Do you ever find strange emails in your inbox? Vague threats of legal prosecution or meal point deficits? If so, you might be the target of PHISHING! While this might sound like a nice day out on the lake with the boys, it’s not nearly as sick nasty. It’s just sick. And it’s nasty. Ghouls on the internet want to steal your information, and they’re gonna send you emails to get it.
As a result of such a pressing threat, WashU’s heroic IT department, our last line of defense, uses the enemy’s tactics against them. By flooding students’ inboxes with phishing emails of their own, IT hopes to train the masses to recognize these bogus messages.
“We pretty much just send really scary emails at like 8:30 in the morning. That’s when the students are most vulnerable,” said IT department chair Goon Robson, “It’s been working a little too well. We’re phishing the hell out of these kids.”
“I got this freshman with the classic: ‘your mom’s dead, gimme money’ trick,” said lead phisherman Rutherford Steez, “Honestly, I bet I’d make more money running a real phishing operation than working here.”
UPDATE:
In the past week, phishing activity at WashU has increased tenfold; students have been hit with a barrage of fake parking tickets, requests for password confirmation, and messages from hot milfs in their area. Meanwhile, the IT department is nowhere to be found. One student, Brandon Scungis, had this to say about the phishing fiasco: “Just yesterday, I got an email from Boeing. They offered me a job making mini WMDs for household use, but when I clicked ‘accept’, all my V-Bucks disappeared!”
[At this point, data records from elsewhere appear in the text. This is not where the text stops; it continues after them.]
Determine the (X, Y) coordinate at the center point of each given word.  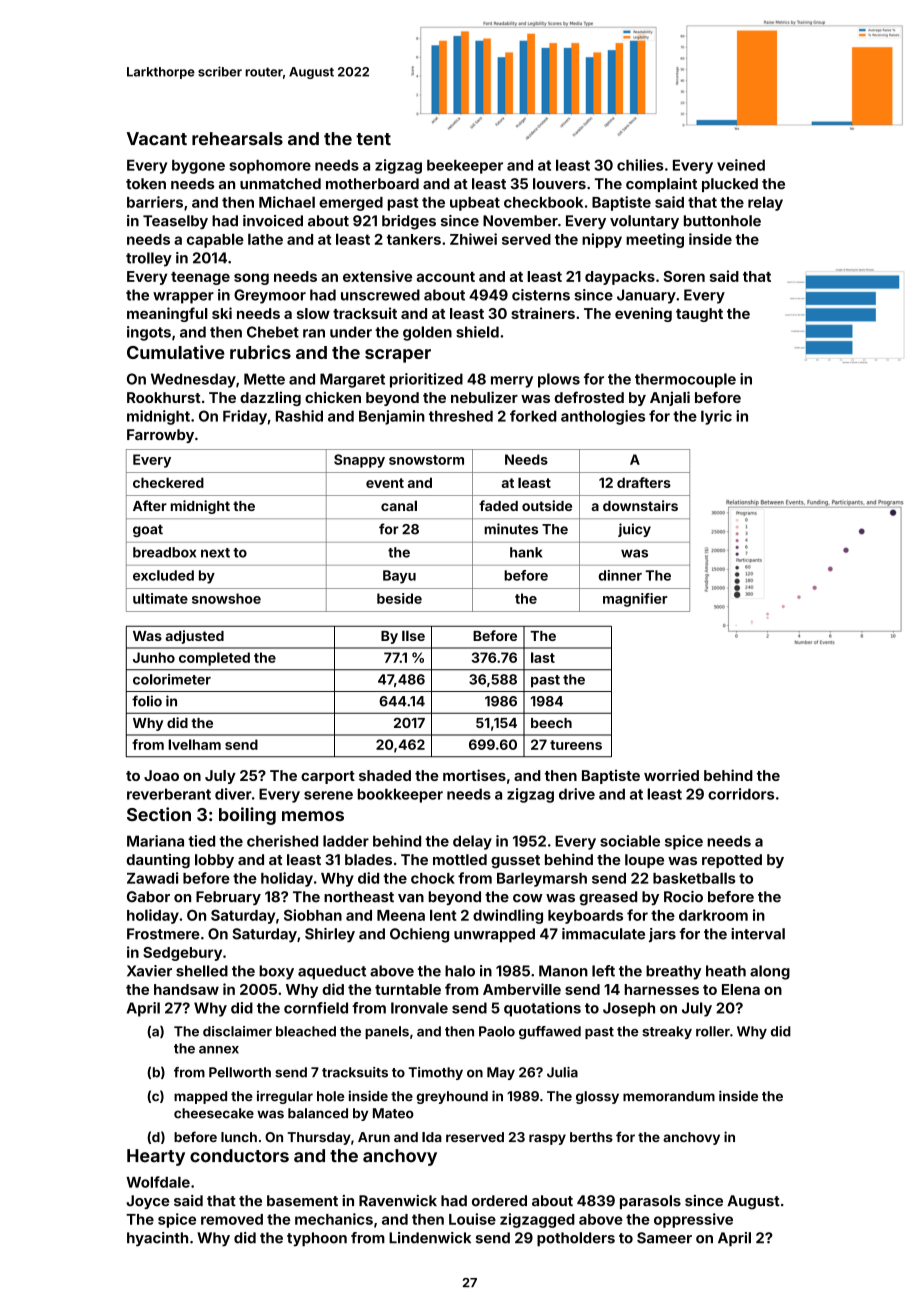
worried (671, 775)
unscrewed (380, 295)
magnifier (635, 600)
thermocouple (685, 380)
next (215, 553)
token (146, 184)
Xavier (149, 971)
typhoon (317, 1239)
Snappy (359, 461)
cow (528, 898)
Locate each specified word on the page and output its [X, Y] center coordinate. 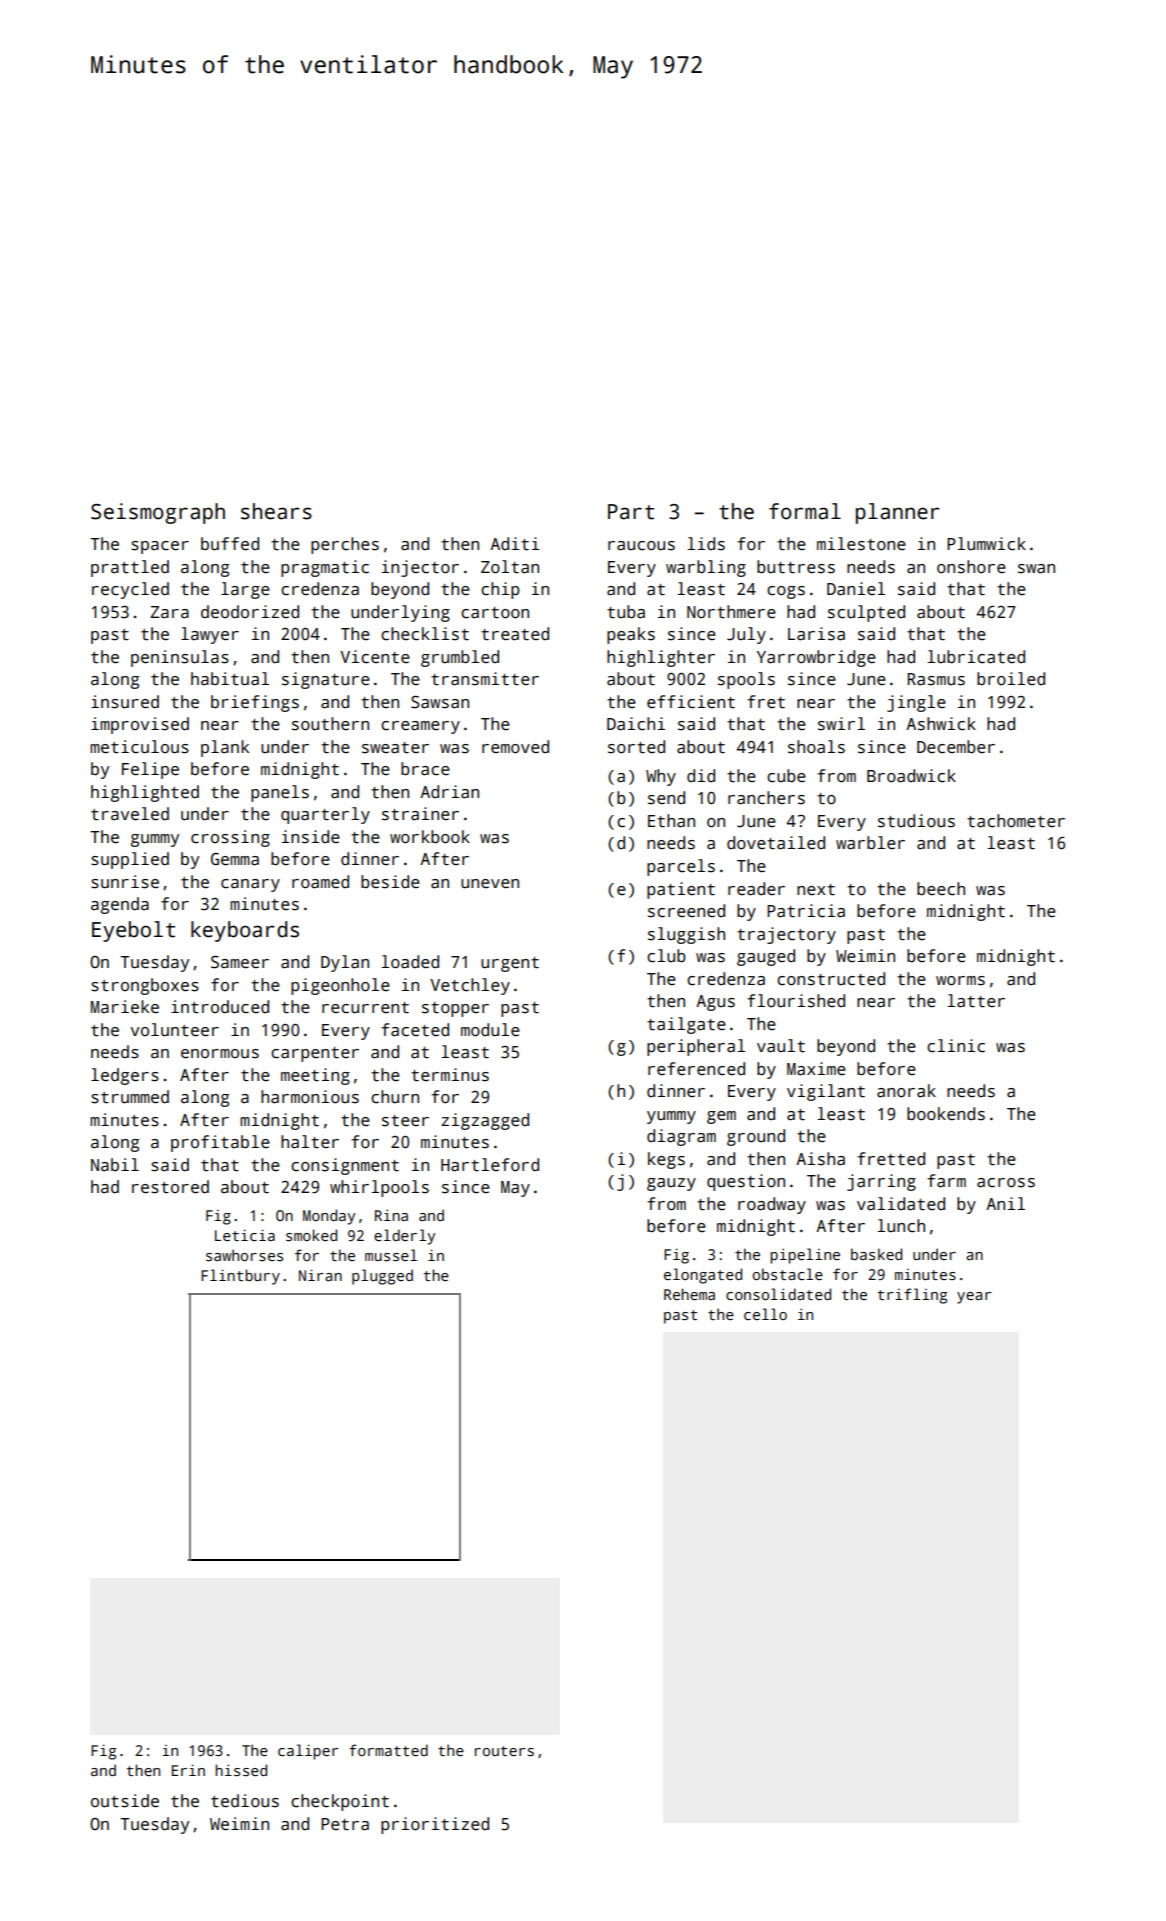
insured [125, 702]
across [1006, 1183]
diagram [681, 1137]
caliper [308, 1752]
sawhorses [244, 1255]
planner [898, 513]
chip [500, 590]
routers [504, 1751]
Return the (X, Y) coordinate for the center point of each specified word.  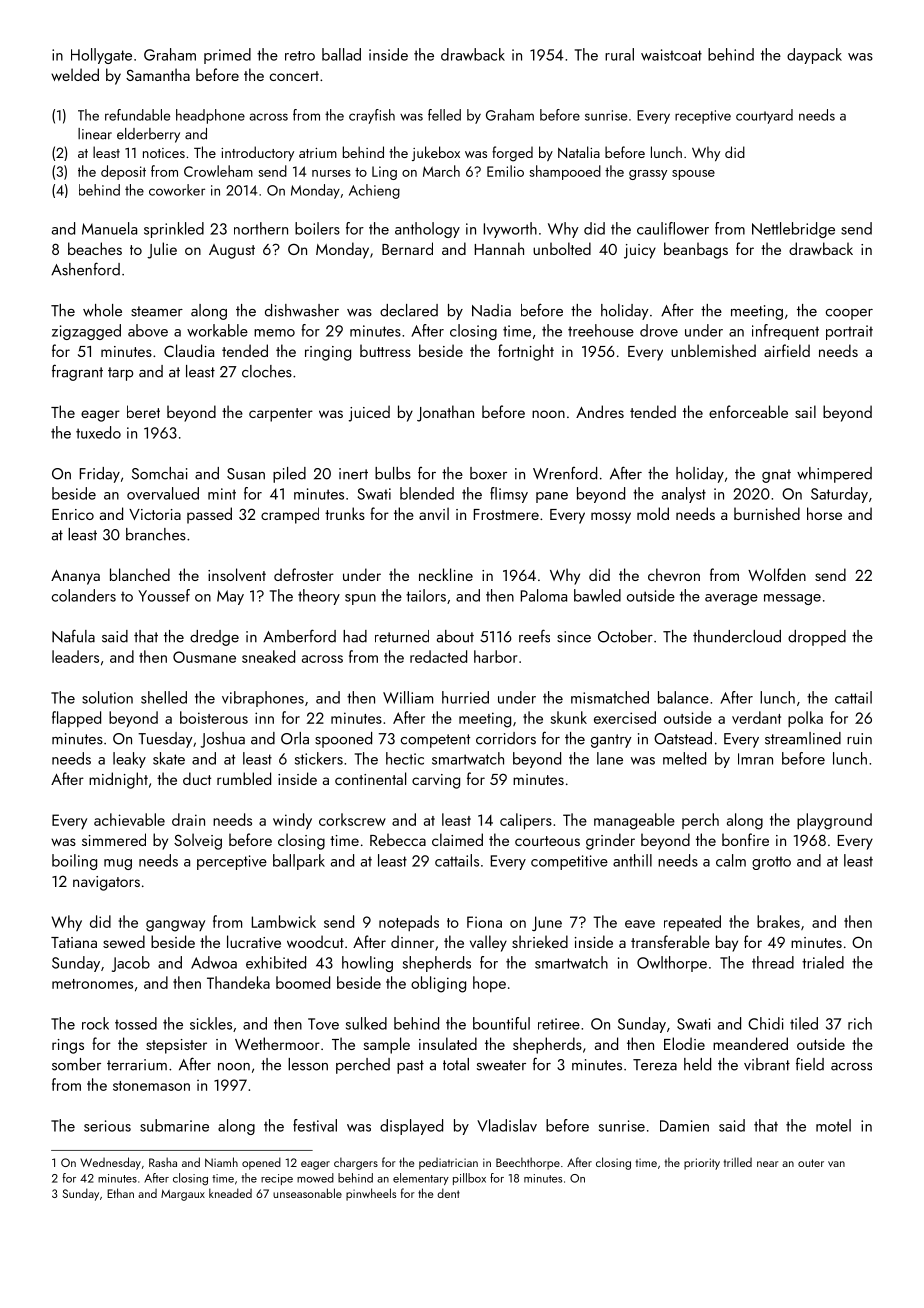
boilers (317, 228)
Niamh (221, 1162)
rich (860, 1023)
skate (169, 758)
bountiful (501, 1023)
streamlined (803, 738)
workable (217, 330)
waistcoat (671, 55)
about (455, 636)
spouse (693, 175)
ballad (341, 54)
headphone (210, 116)
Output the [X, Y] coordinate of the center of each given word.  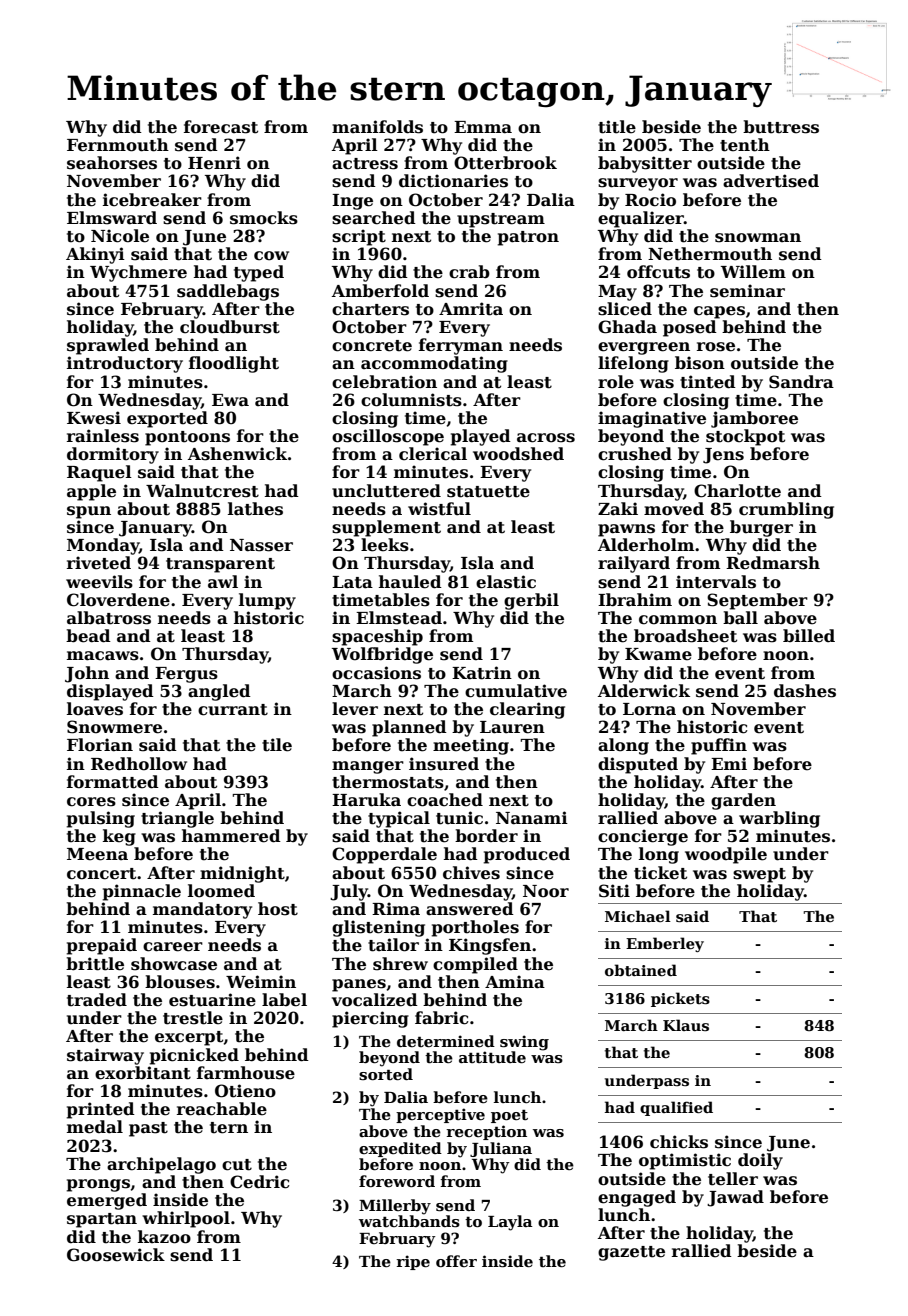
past [148, 1129]
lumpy [267, 601]
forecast [221, 127]
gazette [631, 1253]
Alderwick [644, 691]
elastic [506, 582]
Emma [483, 127]
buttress [781, 127]
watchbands [409, 1221]
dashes [805, 691]
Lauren [512, 727]
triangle [177, 819]
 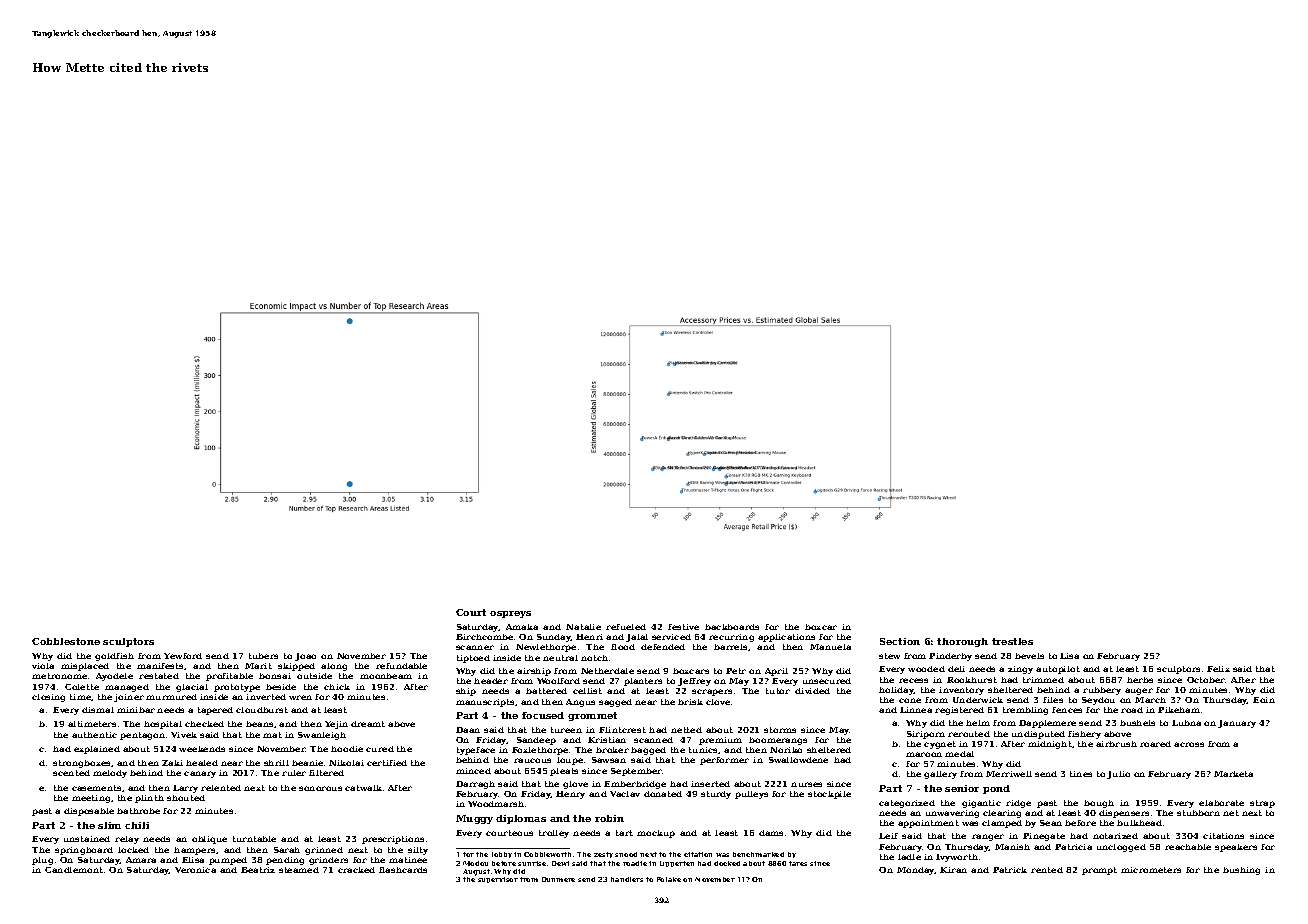 I want to click on autopilot, so click(x=1058, y=670).
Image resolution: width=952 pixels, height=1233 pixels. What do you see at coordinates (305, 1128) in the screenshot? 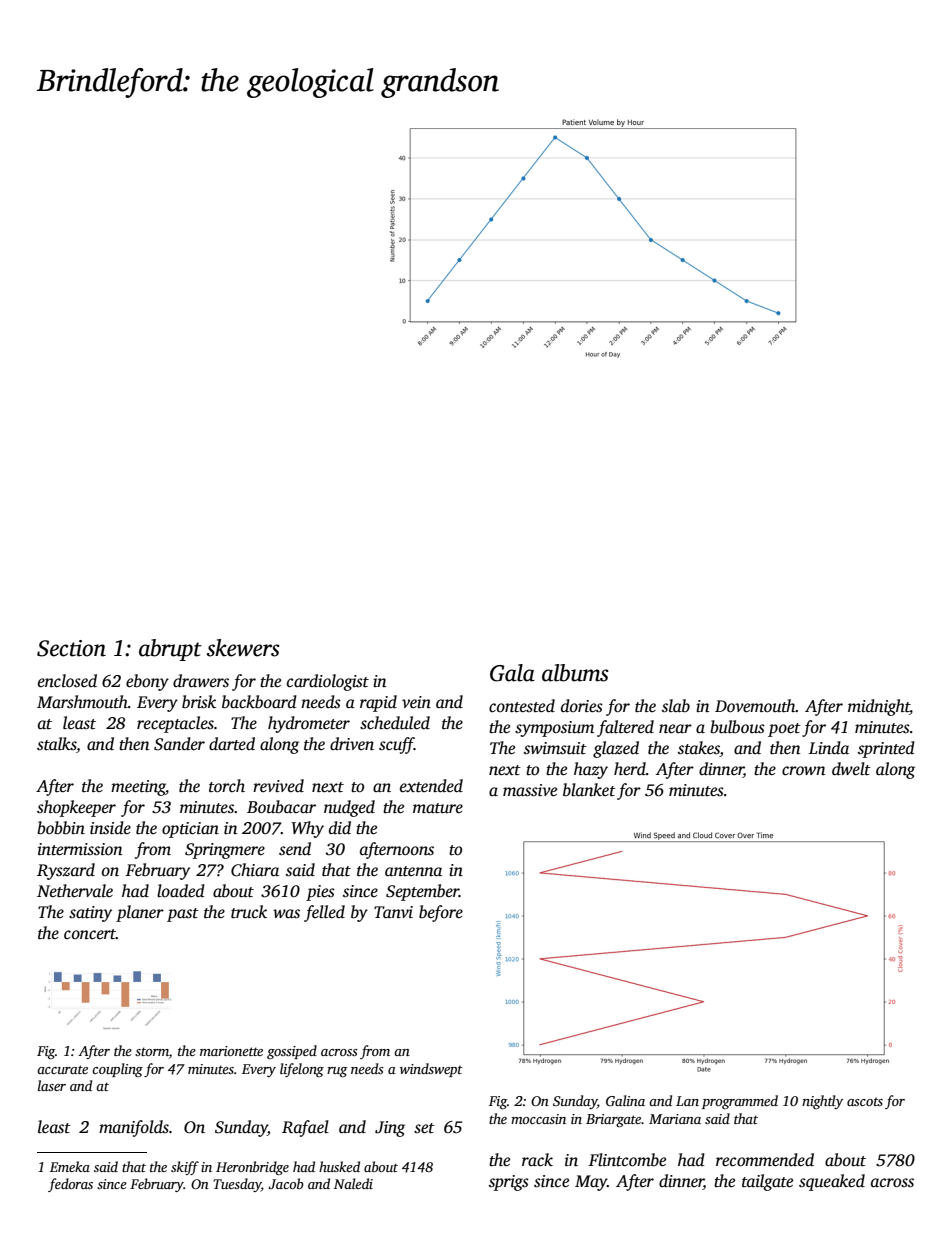
I see `Rafael` at bounding box center [305, 1128].
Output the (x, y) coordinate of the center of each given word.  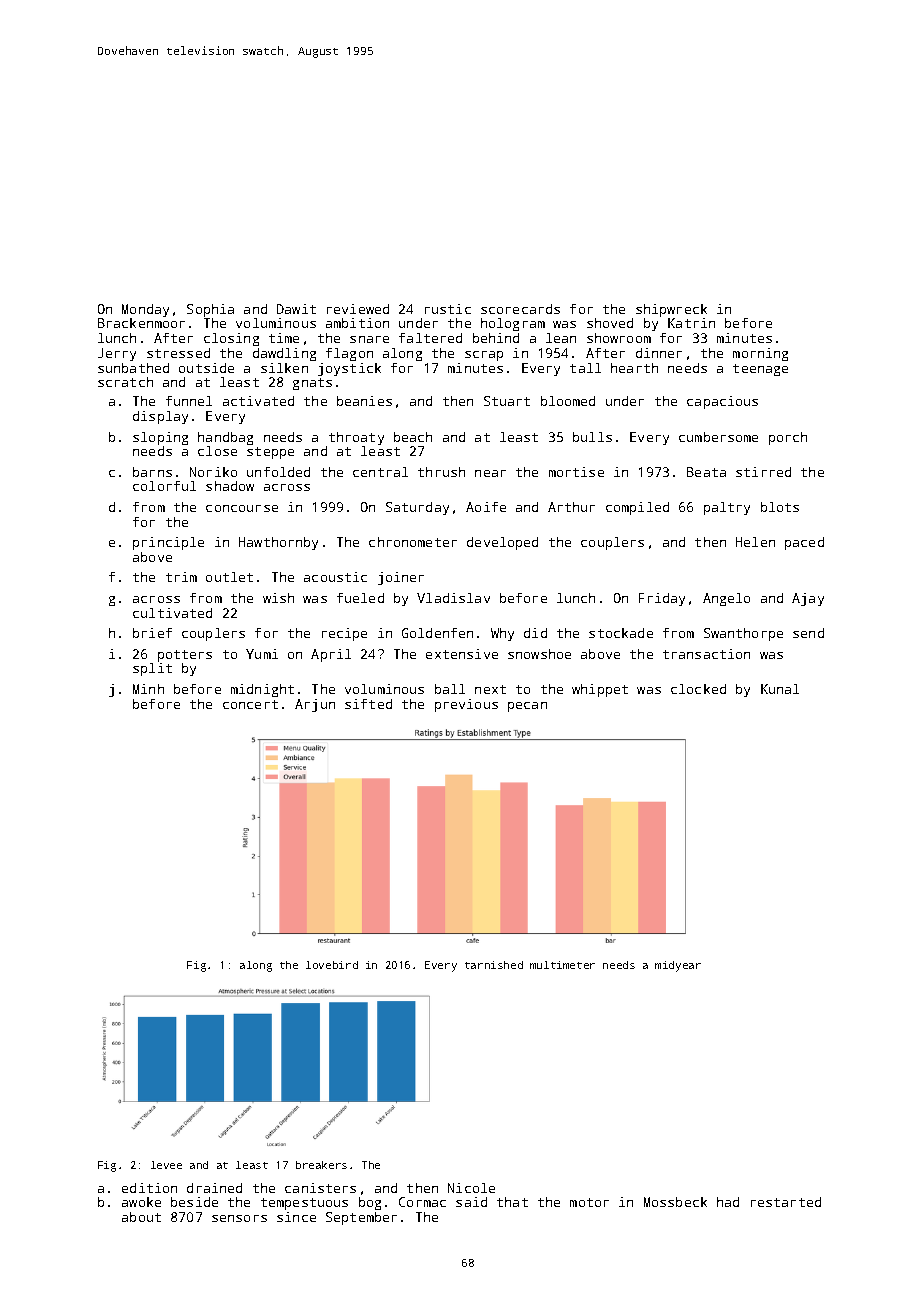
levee (166, 1165)
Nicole (471, 1188)
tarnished (494, 965)
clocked (698, 689)
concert (250, 704)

I attempted to reach out to WashU IT for further comment, but all that remains of their website is a game that will (and I quote), “make you cum in five seconds”. My suspicions, like my email password, seemed to be confirmed. The WashU IT department had gone rogue, choosing to make hella money phishing wealthy college students. A victimless crime? Maybe. But as an English major once told me, a crime is a crime is a crime is a crime. (I think.) As the university has been left defenseless, the only advice I can give is to STOP READING YOUR EMAILS. All of them. None of them are safe. Set fire to your Outlook account. Become unphishable.